What you need to do:
Each entry below is to be transcribed exactly.

Segment Start: Records supplied

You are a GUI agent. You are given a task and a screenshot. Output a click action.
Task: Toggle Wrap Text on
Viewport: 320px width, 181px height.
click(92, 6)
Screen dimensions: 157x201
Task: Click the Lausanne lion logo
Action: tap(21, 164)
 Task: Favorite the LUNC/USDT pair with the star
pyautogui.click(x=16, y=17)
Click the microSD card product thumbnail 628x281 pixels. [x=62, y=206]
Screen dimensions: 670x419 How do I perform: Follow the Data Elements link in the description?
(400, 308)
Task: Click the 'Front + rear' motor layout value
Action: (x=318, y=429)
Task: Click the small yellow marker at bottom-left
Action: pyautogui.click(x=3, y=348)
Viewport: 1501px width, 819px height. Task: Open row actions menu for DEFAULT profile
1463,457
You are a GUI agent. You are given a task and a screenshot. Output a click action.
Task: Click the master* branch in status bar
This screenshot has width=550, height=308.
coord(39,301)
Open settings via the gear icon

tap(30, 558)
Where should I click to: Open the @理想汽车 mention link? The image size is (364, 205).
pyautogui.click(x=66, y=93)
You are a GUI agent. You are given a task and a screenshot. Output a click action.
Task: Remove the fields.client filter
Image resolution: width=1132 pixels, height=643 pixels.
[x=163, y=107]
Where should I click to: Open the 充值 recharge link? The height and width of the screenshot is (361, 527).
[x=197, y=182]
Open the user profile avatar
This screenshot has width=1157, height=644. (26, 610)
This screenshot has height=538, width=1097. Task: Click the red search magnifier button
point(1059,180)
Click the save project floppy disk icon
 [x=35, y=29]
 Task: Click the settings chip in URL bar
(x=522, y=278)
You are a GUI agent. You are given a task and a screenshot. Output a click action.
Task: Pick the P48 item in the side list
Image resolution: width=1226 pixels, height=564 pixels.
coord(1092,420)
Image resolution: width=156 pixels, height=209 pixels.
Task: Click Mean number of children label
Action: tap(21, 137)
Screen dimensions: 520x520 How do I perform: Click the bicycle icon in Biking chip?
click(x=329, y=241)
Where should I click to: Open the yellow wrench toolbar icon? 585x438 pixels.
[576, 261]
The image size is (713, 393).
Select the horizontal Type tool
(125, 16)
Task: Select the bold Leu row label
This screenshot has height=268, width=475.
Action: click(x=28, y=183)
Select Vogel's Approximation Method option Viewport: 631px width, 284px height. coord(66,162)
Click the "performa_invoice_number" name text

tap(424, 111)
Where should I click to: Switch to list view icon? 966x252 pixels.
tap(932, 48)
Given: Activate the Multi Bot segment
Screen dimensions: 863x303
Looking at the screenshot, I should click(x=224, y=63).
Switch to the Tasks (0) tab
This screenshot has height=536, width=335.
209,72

Segment End: Records supplied

Task solution:
You are a GUI agent. You are given a task and a screenshot. Output a click action.
Task: Toggle Wrap Text on
Viewport: 320px width, 181px height.
click(92, 6)
Screen dimensions: 157x201
Task: Click the Lausanne lion logo
Action: tap(21, 164)
 Task: Favorite the LUNC/USDT pair with the star
pyautogui.click(x=16, y=17)
Click the microSD card product thumbnail 628x281 pixels. [x=62, y=206]
Screen dimensions: 670x419 How do I perform: Follow the Data Elements link in the description?
(400, 308)
Task: Click the 'Front + rear' motor layout value
Action: (x=318, y=429)
Task: Click the small yellow marker at bottom-left
Action: pyautogui.click(x=3, y=348)
Viewport: 1501px width, 819px height. Task: Open row actions menu for DEFAULT profile
1463,457
You are a GUI agent. You are given a task and a screenshot. Output a click action.
Task: Click the master* branch in status bar
This screenshot has width=550, height=308.
coord(39,301)
Open settings via the gear icon

tap(30, 558)
Where should I click to: Open the @理想汽车 mention link? The image size is (364, 205).
pyautogui.click(x=66, y=93)
You are a GUI agent. You are given a task and a screenshot. Output a click action.
Task: Remove the fields.client filter
Image resolution: width=1132 pixels, height=643 pixels.
[x=163, y=107]
Where should I click to: Open the 充值 recharge link? The height and width of the screenshot is (361, 527).
[x=197, y=182]
Open the user profile avatar
This screenshot has width=1157, height=644. (26, 610)
This screenshot has height=538, width=1097. Task: Click the red search magnifier button
point(1059,180)
Click the save project floppy disk icon
 [x=35, y=29]
 Task: Click the settings chip in URL bar
(x=522, y=278)
You are a GUI agent. You are given a task and a screenshot. Output a click action.
Task: Pick the P48 item in the side list
Image resolution: width=1226 pixels, height=564 pixels.
coord(1092,420)
Image resolution: width=156 pixels, height=209 pixels.
Task: Click Mean number of children label
Action: tap(21, 137)
Screen dimensions: 520x520 How do I perform: Click the bicycle icon in Biking chip?
click(x=329, y=241)
Where should I click to: Open the yellow wrench toolbar icon? 585x438 pixels.
[576, 261]
The image size is (713, 393).
Select the horizontal Type tool
(125, 16)
Task: Select the bold Leu row label
This screenshot has height=268, width=475.
Action: click(x=28, y=183)
Select Vogel's Approximation Method option Viewport: 631px width, 284px height. coord(66,162)
Click the "performa_invoice_number" name text

tap(424, 111)
Where should I click to: Switch to list view icon? 966x252 pixels.
tap(932, 48)
Given: Activate the Multi Bot segment
Screen dimensions: 863x303
Looking at the screenshot, I should click(x=224, y=63).
Switch to the Tasks (0) tab
This screenshot has height=536, width=335.
209,72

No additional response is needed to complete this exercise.